- Developer: Apogee Software
- Publisher: Apogee Software
- Producer: George Broussard
- Designer: Allen H. Blum III
- Programmer: Allen H. Blum III
- Writer: Scott Miller
- Composer: Robert Prince
- Platform: DOS
- Release: January 1993
- Genre: Scrolling shooter
- Mode: Single-player

= Major Stryker =

1993 video game

Major Stryker is a 2D vertically scrolling shooter video game written for DOS by Apogee Software. Its working title was "Strike Force" and was released in January 1993. It consists of three episodes, with the first episode distributed as shareware, and the rest available commercially. The three episodes are set on a Lava Planet, an Arctic Planet and a Desert Planet. The game was re-released as freeware on March 14, 2006, and on Steam with support for Microsoft Windows and macOS in 2014.

==Plot==
After a third world war, ending with only eight years of peace, Earth is attacked by the alien Kretons. Major Harrison Stryker, a World War III veteran, goes on a mission to wipe out the Kreton military installations on the three elemental planets within their galaxy. The only named characters are the eponymous hero and Fleet Admiral Yoshira, an attractive, often flirtatious woman who briefs Stryker between missions.

==Gameplay==

Screenshot

There are three difficulty levels, which have drastically different levels of powerups, enemies, and enemy fire. Because of the greater number of enemies, much higher scores are possible on the harder difficulty levels.
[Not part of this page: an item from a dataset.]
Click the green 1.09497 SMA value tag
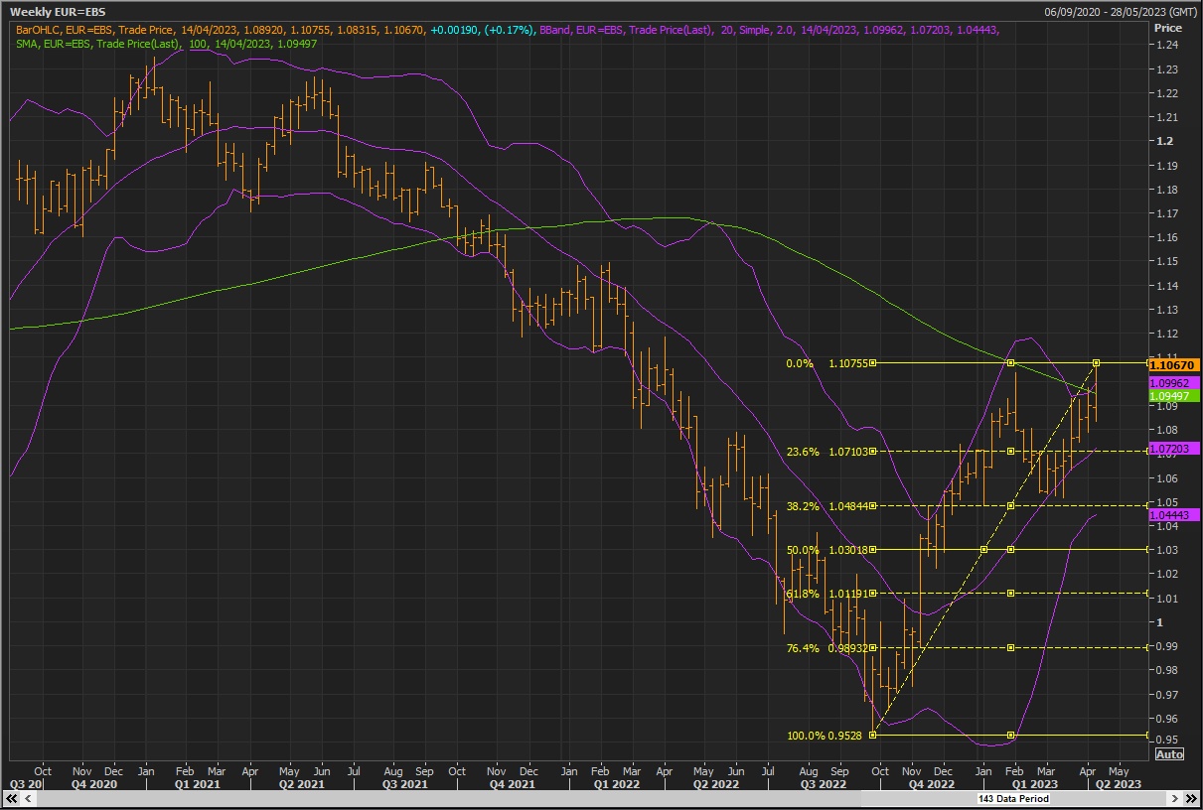 (1174, 396)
At regular intervals, Stryker's allies deliver numbered boxes containing firepower upgrades, which affect the pattern and number of shots fired. A player with upgraded firepower is lowered to single shots upon being hit. A player with basic firepower instantly loses a life. Hitting a wall also loses a life regardless of firepower. Three different types of shields exist: two side shields that protect the jet left and right until it is damaged, two temporary small wave shields that rotate around the jet and a temporary invincibility orb shield.
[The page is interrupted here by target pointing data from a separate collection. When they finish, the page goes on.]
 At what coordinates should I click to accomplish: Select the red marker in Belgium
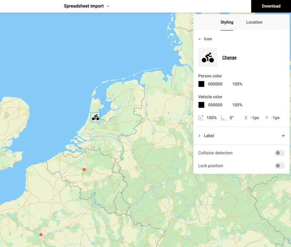pyautogui.click(x=84, y=170)
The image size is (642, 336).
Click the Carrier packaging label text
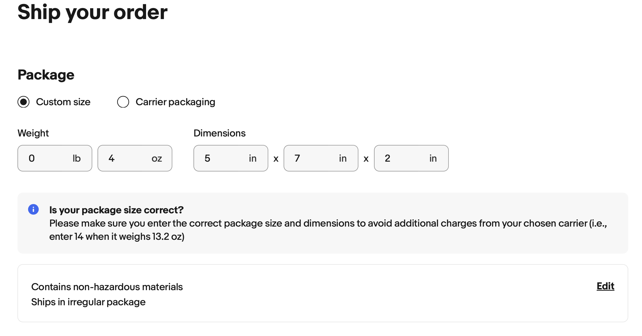[175, 102]
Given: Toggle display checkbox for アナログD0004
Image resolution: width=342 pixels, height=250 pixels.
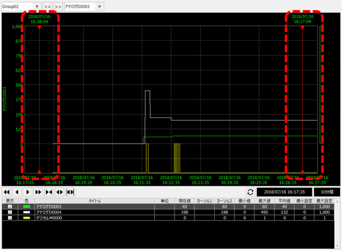Looking at the screenshot, I should pyautogui.click(x=10, y=212).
Powerups can be obtained by wiping out an entire fleet of ships or destroying the shield of a shielded powerup. The six powerups appear as letters. B (Burst) increases the number of shots the player can have on screen. H (Hover) causes scrolling to halt for a few seconds. R (Rapid fire) temporarily allows the player to continuously fire by holding down the fire button, rather than tapping it as normal. M (Major Stryker) is an extra life. S (Speed) temporarily increases the speed of the ship. Z (Zap bomb) is a bomb; the player starts each life with three to five bombs (depending on the difficulty level) and can accumulate more. When used, bombs do two points of damage to everything on screen except hiding enemies, and cause all enemy fire on screen to disappear. H and S both have a double edged sword quality, demanding the player carefully consider when to pick them up; H releases a fleet of enemies on opposing sides of the screen, and S increases the jerkiness of the ship, making it impossible to maneuver or aim with precision.

At the end of each level, the player is awarded additional points on the percentages of enemies destroyed and hostages rescued, as well as point bonuses based on secret achievements. Hostages are rescued by ramming into the capsules they are contained in. The capsules are otherwise invincible, and can serve as obstacles blocking the player's fire.

==Development==
The game uses PC speaker and Sound Blaster audio. The AdLib music is similar in style to Bobby Prince's other songs. The EGA graphics have three layers of scrolling backgrounds ("triple-parallax scrolling").

Originally the game was going to include other Apogee characters including Commander Keen, Duke Nukem, and Snake Logan, but was scrapped in favor of a more original storyline.